Published in final edited form as:
PMCID: PMC3396129
NIHMSID: NIHMS323347

Disruption of the AKT Pathway Inhibits Metastasis in an Orthotopic Model of Head and Neck Squamous Cell Carcinoma

Abstract

Introduction

Merck's MK-2206 is an orally active, allosteric inhibitor of AKT; a component of the phosphatidylinositol-3 kinase (PI3K) pathway. The PI3K-AKT pathway is a downstream signaling pathway that has recently been found to play an important role in head and neck squamous cell carcinoma (HNSCC). Here we examine the role AKT inhibitors may play in preventing metastasis in HNSCC.

Methods

Cell migration after 24 hour treatment with sub-therapeutic doses of MK-2206 was assessed using an ELISA assay in 4 HNSCC cell lines: CAL27, FaDu, SCC-1 and SCC-5). In vitro effect of MK-2206 on cell migration was assessed by making linear scratches in culture plates after cell lines were grown to confluency. Images were taken at 8, 16 and 24 hours. In vivo analysis was performed on Nude mice with human SCC1-orthotopic tongue tumors. After tumors were allowed to grow for 7 days, mice were treated with oral dosing of 120 mg/kg of MK-2206 every other day for 2 weeks. Tumor size was assessed after each treatment using a pair of digital calipers. At the end of the treatment period, mice were sacrificed and cervical lymph nodes were assessed for metastasis using flourescent imaging of tumor cell markers.

Results

Sub-therapeutic doses of MK-2206 was sufficient to significantly reduce cell migration a in FaDu, SCC-1 and SCC-5 cell lines (p<0.001) but not in Cal27 (p=0.09). In vitro scratch test results in SCC-1 cells yielded significant reduction in cell movement at 8, 16 and 14 hours (p<0.001). In vivo orthotopic model yielded significant reduction in primary tumor size (p=0.04) and reduction in positive cervical lymph nodes (p=0.01) between treatment and control mice. In addition we found 100% survival of MK-2206 treated mice after two weeks of treatment compared with 70 % survival in our control group (p=0.03).

Conclusions

Treatment with MK-2206 is sufficient to inhibit HNSCC chemotaxis and migration in vitro. In an orthotopic model, treatment with MK-2206 reduces primary tumor size and cervical metastasis while improving survival. MK-2206 currently being used in phase II clinical trials for combination treatment of metastatic solid tumors and may be useful for treating HNSCC as well.
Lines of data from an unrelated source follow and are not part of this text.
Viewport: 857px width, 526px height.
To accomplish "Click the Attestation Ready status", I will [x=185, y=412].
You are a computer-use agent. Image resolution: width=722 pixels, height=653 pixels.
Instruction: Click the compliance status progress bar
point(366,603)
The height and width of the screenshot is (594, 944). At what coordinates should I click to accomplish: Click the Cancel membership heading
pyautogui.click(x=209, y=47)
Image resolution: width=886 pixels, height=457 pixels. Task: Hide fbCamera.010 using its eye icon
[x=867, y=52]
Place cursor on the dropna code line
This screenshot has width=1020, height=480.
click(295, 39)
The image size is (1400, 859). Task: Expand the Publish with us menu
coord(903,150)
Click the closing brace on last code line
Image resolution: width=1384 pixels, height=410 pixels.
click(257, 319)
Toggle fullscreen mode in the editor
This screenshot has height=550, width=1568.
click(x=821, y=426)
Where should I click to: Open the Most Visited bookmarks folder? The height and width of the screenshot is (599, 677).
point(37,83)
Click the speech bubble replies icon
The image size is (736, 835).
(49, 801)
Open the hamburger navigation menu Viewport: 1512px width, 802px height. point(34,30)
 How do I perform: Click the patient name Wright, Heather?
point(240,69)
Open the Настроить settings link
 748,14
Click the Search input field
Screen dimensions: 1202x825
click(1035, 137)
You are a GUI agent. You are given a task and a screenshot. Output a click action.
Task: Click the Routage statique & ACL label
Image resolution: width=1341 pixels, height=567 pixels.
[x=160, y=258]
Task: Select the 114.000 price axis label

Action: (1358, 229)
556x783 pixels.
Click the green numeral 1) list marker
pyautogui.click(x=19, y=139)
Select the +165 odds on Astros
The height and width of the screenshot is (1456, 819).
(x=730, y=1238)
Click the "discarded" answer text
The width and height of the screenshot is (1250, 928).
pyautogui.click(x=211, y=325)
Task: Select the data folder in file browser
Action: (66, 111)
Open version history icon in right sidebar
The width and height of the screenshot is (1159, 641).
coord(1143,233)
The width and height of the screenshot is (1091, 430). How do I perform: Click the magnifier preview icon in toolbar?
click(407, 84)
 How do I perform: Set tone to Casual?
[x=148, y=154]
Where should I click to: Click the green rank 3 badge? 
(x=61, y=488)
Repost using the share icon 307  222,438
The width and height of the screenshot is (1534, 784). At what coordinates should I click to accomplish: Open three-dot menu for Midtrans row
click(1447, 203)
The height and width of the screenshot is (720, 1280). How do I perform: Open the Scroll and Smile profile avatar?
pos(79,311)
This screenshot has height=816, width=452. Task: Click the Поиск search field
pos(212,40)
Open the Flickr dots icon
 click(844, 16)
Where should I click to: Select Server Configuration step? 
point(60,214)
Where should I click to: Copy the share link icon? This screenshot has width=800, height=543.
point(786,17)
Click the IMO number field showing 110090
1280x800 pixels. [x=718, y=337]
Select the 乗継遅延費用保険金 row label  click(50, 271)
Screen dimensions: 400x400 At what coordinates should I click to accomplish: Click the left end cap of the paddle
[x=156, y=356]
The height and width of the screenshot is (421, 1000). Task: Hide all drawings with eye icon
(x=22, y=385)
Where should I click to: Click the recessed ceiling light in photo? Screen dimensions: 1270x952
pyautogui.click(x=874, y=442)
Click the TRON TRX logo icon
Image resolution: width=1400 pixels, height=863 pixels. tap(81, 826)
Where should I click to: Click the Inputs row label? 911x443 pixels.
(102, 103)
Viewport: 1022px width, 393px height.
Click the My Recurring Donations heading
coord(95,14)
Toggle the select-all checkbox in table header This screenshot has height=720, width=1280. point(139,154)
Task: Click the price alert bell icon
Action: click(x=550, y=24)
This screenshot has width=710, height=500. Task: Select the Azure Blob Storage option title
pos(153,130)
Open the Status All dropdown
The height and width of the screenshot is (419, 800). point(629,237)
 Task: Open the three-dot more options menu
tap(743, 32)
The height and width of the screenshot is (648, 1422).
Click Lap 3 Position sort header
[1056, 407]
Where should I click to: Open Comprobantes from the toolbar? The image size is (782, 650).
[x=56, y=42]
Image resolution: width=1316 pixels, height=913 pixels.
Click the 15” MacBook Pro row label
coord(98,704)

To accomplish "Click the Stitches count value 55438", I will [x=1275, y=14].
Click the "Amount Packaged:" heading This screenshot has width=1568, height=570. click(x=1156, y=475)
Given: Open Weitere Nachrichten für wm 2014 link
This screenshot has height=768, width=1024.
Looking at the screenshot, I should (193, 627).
Keywords: MK-2206, head and neck squamous cell carcinoma, AKT, EGFR

INTRODUCTION

Head and neck squamous cell carcinoma (HNSCC) is the sixth most common malignancy world-wide and accounts for 3.3% of all cancer diagnoses in the United States [1]. Most patients with early stage HNSCC can be effectively treated with single modality treatment using local radiation or surgical intervention. However, more than half of the estimated 36,000 Americans developing HNSCC in 2010 will present with locoregionally advanced stage disease, and have a five-year survival of less than 50% [2]. The use of platinum-based chemotherapy as a radiosensitizing agent has been shown to improve treatment outcomes, but results in significant morbidity and mortality. As a result, exploring new treatments that target specific head and neck cancer cell pathways are of critical importance.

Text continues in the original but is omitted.